A proposed 2010 contract presented to the society earlier this month calls for it to receive $12,500 each month from the county, for a total of $150,000 on the year.

  

The county would pay an additional fee of $100 for each dog or cat delivered by animal control officers that exceeds 150 animals per month.

  

The contract is about $30,000 less than the county paid in 2009, which County Manager Kevin Tanner said should not have come as a surprise.

  

“It’s the same amount we told them we would be paying in 2010 when we discussed our budget earlier this year,” he said.

  

Humane society staff and volunteers say the county’s proposal is not enough.

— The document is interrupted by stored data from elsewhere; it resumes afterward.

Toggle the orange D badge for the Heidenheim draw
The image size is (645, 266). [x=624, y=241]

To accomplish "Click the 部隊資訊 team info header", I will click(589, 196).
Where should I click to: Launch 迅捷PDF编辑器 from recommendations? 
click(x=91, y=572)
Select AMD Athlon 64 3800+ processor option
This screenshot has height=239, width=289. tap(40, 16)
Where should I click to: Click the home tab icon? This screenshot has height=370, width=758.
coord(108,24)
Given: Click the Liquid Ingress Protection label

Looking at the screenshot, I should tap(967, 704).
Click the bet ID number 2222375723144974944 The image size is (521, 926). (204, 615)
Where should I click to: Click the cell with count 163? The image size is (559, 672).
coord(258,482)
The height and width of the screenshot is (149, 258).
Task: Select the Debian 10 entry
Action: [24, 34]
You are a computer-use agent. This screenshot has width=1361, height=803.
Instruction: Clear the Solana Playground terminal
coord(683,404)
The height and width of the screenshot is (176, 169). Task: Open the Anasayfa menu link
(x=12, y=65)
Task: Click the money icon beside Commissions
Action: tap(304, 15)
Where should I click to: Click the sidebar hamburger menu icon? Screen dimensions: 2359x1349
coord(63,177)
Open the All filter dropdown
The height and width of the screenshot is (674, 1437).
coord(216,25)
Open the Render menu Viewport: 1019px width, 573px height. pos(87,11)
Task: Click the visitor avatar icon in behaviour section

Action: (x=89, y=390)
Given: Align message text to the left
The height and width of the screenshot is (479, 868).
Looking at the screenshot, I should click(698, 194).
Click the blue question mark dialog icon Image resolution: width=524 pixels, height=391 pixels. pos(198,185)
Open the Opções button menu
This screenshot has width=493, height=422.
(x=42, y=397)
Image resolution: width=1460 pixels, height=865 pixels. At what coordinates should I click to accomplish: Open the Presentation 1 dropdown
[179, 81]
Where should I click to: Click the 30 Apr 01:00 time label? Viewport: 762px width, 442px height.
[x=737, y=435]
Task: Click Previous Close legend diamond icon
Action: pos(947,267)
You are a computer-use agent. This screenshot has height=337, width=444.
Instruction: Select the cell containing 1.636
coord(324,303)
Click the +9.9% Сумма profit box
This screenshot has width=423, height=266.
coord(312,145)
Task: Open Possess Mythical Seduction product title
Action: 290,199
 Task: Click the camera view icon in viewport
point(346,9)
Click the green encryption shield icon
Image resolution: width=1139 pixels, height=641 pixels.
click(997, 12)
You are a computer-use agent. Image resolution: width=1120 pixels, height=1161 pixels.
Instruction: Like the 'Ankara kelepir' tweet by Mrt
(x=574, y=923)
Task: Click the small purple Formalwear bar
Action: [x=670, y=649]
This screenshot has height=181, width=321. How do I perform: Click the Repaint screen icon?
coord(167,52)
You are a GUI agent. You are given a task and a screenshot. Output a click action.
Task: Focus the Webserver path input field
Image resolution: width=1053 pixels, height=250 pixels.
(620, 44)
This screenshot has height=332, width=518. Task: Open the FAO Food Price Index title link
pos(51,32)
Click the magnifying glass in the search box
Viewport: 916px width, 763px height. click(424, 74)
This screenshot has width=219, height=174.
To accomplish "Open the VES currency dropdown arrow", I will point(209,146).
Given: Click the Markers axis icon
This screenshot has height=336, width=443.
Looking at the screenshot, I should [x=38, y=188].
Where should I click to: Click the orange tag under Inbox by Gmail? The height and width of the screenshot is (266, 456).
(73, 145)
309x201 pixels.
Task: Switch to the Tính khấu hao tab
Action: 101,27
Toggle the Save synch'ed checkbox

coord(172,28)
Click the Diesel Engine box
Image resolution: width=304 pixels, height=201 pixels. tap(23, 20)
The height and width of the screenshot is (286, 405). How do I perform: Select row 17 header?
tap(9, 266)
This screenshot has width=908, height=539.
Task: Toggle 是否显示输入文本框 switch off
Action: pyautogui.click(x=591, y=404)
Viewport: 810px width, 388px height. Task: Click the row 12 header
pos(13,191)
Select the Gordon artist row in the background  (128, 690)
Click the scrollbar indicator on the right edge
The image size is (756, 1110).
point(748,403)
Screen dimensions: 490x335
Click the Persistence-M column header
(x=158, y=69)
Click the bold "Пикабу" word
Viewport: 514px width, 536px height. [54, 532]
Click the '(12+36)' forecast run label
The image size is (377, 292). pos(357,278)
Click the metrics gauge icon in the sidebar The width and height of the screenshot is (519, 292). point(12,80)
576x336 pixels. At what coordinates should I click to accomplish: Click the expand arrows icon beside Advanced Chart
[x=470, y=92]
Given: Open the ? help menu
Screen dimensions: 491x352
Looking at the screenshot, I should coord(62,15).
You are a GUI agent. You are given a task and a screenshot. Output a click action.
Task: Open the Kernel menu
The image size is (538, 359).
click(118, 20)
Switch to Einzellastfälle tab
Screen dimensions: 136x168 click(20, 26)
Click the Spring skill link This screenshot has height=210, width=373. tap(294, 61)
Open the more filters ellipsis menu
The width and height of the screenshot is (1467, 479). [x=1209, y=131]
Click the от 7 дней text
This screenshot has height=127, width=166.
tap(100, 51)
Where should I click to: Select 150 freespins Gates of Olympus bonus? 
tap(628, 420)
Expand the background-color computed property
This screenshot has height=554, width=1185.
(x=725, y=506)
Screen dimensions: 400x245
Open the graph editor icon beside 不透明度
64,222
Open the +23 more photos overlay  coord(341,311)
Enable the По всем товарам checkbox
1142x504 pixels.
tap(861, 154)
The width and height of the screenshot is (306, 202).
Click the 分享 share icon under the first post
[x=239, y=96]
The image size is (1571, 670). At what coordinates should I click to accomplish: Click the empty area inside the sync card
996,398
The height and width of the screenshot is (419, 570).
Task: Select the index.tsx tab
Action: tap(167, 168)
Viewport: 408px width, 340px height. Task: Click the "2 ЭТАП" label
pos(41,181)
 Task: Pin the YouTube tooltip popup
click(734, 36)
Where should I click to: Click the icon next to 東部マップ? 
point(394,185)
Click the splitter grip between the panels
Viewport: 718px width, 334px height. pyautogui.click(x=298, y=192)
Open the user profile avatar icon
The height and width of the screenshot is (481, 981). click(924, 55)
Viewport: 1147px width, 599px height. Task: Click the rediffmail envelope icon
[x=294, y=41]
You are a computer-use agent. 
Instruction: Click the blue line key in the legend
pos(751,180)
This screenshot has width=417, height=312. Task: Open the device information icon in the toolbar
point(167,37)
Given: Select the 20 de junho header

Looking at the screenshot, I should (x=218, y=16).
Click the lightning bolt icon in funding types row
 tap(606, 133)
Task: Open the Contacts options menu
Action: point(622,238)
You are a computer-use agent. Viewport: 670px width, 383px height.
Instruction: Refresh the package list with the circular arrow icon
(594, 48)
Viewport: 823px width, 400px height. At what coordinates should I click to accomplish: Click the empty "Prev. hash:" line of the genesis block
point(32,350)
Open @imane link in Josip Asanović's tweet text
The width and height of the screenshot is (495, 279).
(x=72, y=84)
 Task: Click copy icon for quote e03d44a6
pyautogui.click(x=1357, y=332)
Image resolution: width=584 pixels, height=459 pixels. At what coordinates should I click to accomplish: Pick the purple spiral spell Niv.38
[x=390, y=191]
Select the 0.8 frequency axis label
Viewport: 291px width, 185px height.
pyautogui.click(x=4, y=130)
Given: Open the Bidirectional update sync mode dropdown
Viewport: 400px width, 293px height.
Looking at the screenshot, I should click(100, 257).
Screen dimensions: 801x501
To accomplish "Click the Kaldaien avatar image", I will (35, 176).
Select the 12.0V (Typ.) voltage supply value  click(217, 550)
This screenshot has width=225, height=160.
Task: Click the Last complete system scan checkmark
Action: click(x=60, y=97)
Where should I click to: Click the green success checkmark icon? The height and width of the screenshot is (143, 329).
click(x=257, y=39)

“They cut our budget last year and now they’re wanting to cut it again,” said Kay Harris, director.

  

Harris said the organization has cut staff by nearly half and “everything else to the bare bone.”

  

“The county needs to realize what a vital service we provide to this community,” Harris said. “We saved about 1,800 animals last year. That’s 1,800 that weren’t euthanized and that many that didn’t reproduce and cause an even larger burden.”

  

Adams agreed.

  

“I do believe that the county should look at us as an asset instead of a liability,” she wrote in the e-mail.

  

The humane society opened in 2008 after volunteers raised money for several years and had the land and building donated for the shelter.

  

The county agreed to a contract, which is reviewed annually, for the society to take in animals picked up by animal control for a nominal fee.

  

Initial plans identified the society as a group in need of the county’s financial help that would become self-sufficient within a few years, according to Harris.

  

In addition to county funds, the organization also relies on donations and grants. Harris said self-sufficiency remains the plan.

  

“We would like someday to be able to take care of ourselves,” she said. “But nobody planned for the economy to go the way it did.”

  

County officials can sympathize with budgetary issues. Tanner said every county department and nonprofit agency that receives funding has also cut its budget over the last 18 months.

  

Also at issue is the society’s refusal to share with the county financial documents detailing how funds are spent and the amount of donations collected, according to Tanner.

  

In addition, the society has ignored repeated open record requests from the Dawson Community News to release copies of its financial records.

  

The requests began in November 2008, after budget discussions began for 2009.

  

A similar request filed with the county can’t be filled because the society hasn’t released its financial records to the local government.

  

On Friday, Harris said an accounting firm was in the middle of a complete audit and those documents would be available at Thursday night’s commission meeting.

  

“We’re not a burden on the county,” Harris said. “I understand times are tough. I just feel like the county needs to see the importance of what we are doing.”